Almacenamiento y recalentamiento
Las sobras se pueden almacenar de forma segura en el refrigerador por hasta tres días. Deja que el pastel se enfríe completamente a temperatura ambiente antes de cubrirlo herméticamente con papel film o transferirlo a un recipiente hermético. Al recalentar, el objetivo es calentar el relleno sin secar la corteza. El mejor método es recalentar porciones individuales en un horno o tostador a 350°F (175°C) durante unos 15 minutos. Esto restaura la textura crujiente de la masa. El microondas es más rápido, pero probablemente resultará en una corteza blanda y gomosa. Si congelas el pastel, es mejor hacerlo antes de hornearlo. Envuelve el pastel armado y sin hornear herméticamente en plástico y luego en papel aluminio.
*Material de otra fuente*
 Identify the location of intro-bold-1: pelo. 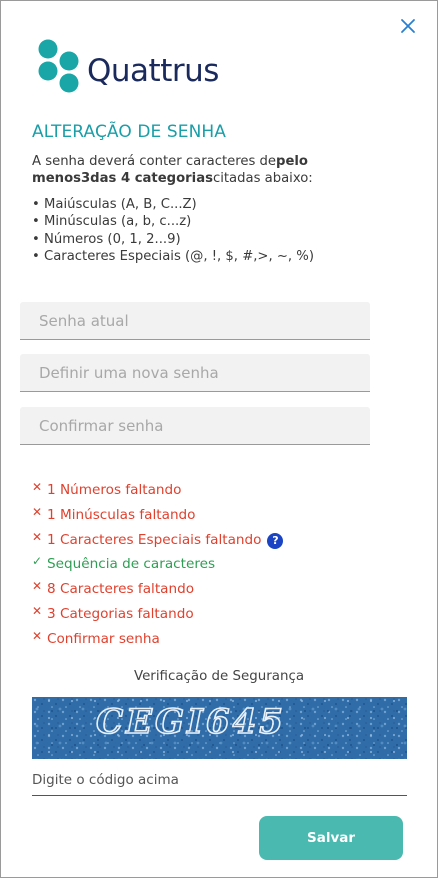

Congela por hasta tres meses. Cuando estés listo para cocinar, hornea desde congelado, añadiendo unos 15 a 20 minutos al tiempo de horneado original, cubriendo con papel aluminio si la parte superior se dora demasiado rápido.
Hacer un Pastel de Carne y Queso es un proceso gratificante que produce una comida perfecta para compartir. Con una atención cuidadosa a la textura del relleno y al dorado de la corteza, puedes crear un plato que se siente como un capricho para una ocasión especial sin la complejidad de las recetas tradicionales.
Pastel de Carne y Queso
Un Pastel de Carne y Queso ofrece una comida reconfortante y abundante, donde tiernos trozos de carne se cocinan a fuego lento en una salsa rica y sabrosa, todo bajo una corteza dorada y hojaldrada. La característica distintiva de este plato es la generosa capa de queso derretido que une el relleno de carne con la masa, creando una textura cremosa y deliciosa en cada bocado. Esta receta es ideal para las noches frías en las que necesitas una cena de un solo plato que sea sustanciosa sin
Ingredientes
- 1 libra de carne molida magra
- 1 cebolla amarilla mediana (finamente picada)
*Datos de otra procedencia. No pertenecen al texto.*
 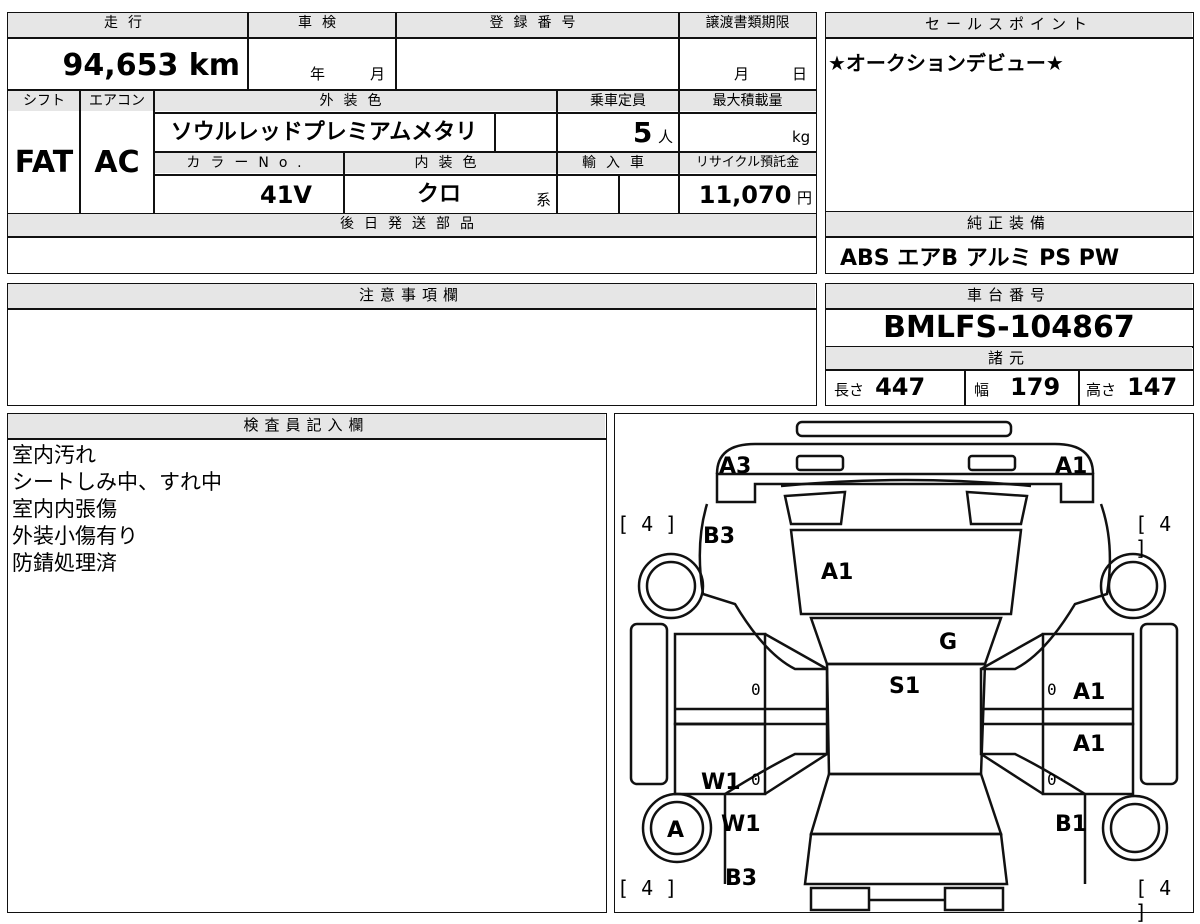 I want to click on inspector-line: 室内汚れ, so click(x=54, y=455).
- 2 dientes de ajo (picados)
- 1 taza de vegetales mixtos congelados (descongelados)
- 2 tazas de caldo de res
- 2 cucharadas de pasta de tomate
- 1 cucharada de salsa Worcestershire
- 1 cucharadita de tomillo seco
- 1 cucharadita de romero seco (triturado)
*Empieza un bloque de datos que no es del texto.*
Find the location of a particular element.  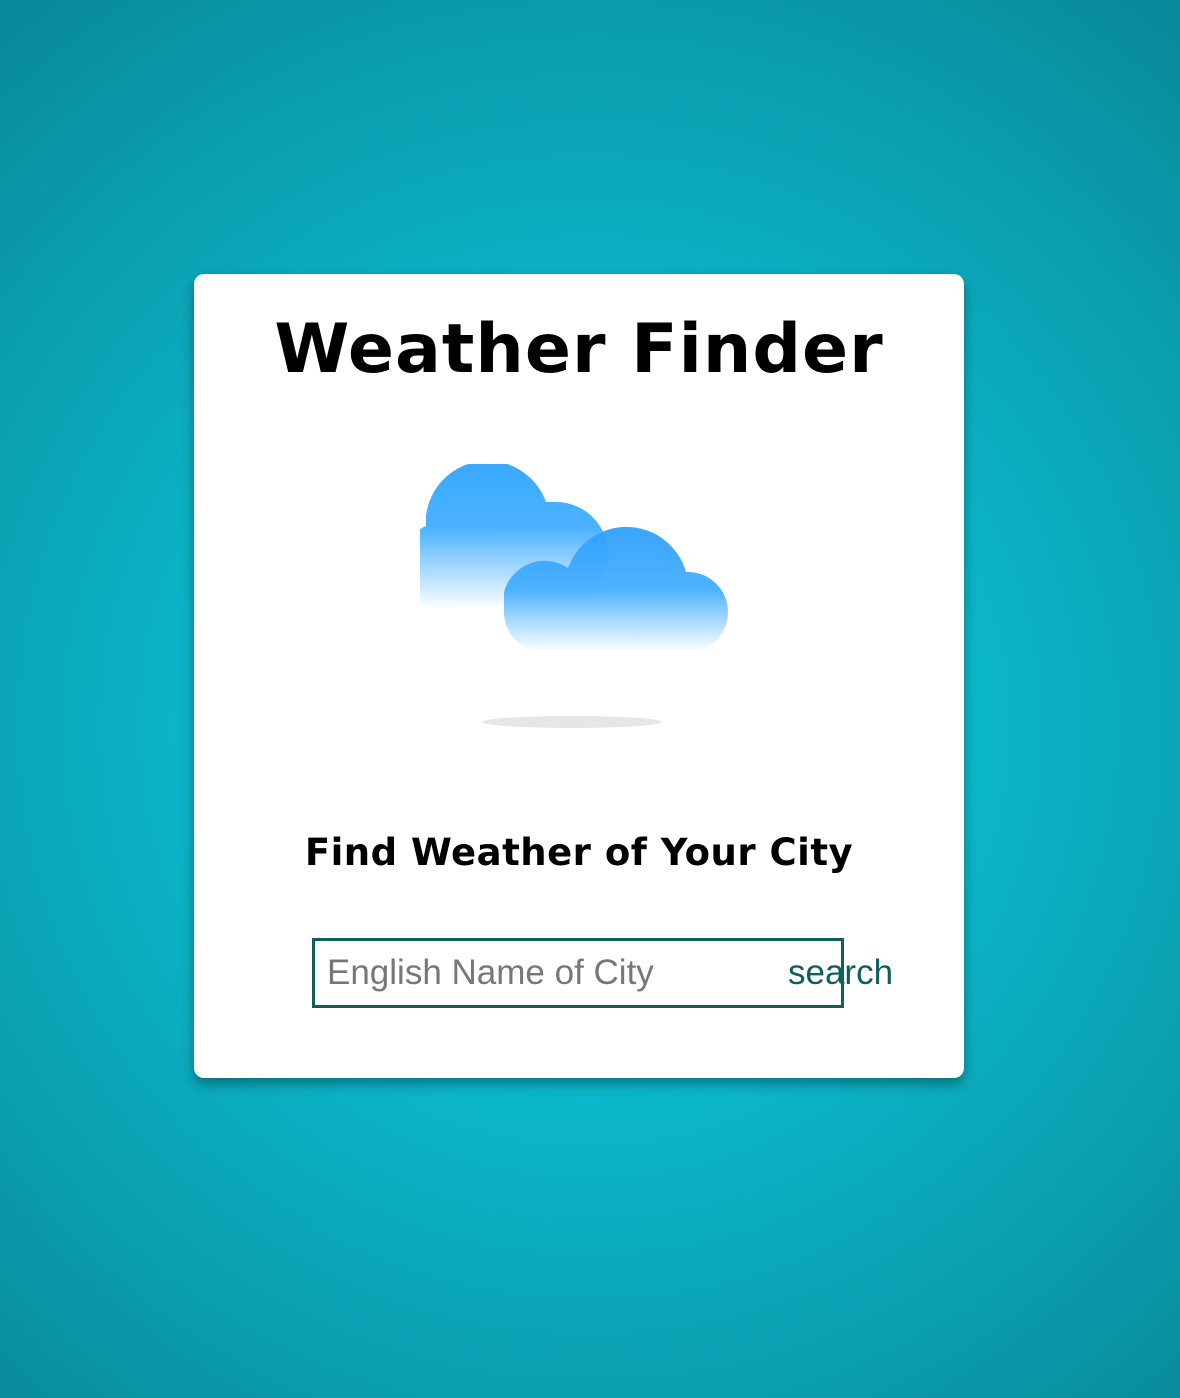

search-form: search is located at coordinates (602, 973).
- 1 taza de queso cheddar fuerte rallado
- 1 lámina de hojaldre congelado (descongelada)
- 1 huevo grande (batido con 1 cucharada de agua)
- 1 cucharada de aceite de oliva
- Sal y pimienta negra al gusto
- Precalienta el horno a 400°F (200°C). Dora la carne molida en una sartén a fuego medio-alto, escurre el exceso de grasa y sazona con sal y pimienta.
- Añade la cebolla picada a la sartén y cocina hasta que esté suave. Incorpora el ajo, los vegetales, la pasta de tomate, la salsa Worcestershire, el tomillo y el romero.
- Vierte el caldo de res, lleva a fuego lento y cocina por 5 minutos. Retira del fuego e incorpora el queso cheddar hasta que se derrita.
- Transfiere el relleno a un molde para pastel engrasado de 9 pulgadas. Cubre con el hojaldre, recorta los bordes, presiona para sellar y barniza con el huevo batido. Haz cortes en la parte superior.
- Hornea por 25-35 minutos hasta que la corteza esté dorada y el relleno burbujee. Deja reposar por 10 minutos antes de servir.
Guarda las sobras en un recipiente hermético en el refrigerador por hasta 3 días. Recalienta en un horno a 350°F para obtener mejores resultados. Se puede congelar sin hornear por hasta 3 meses.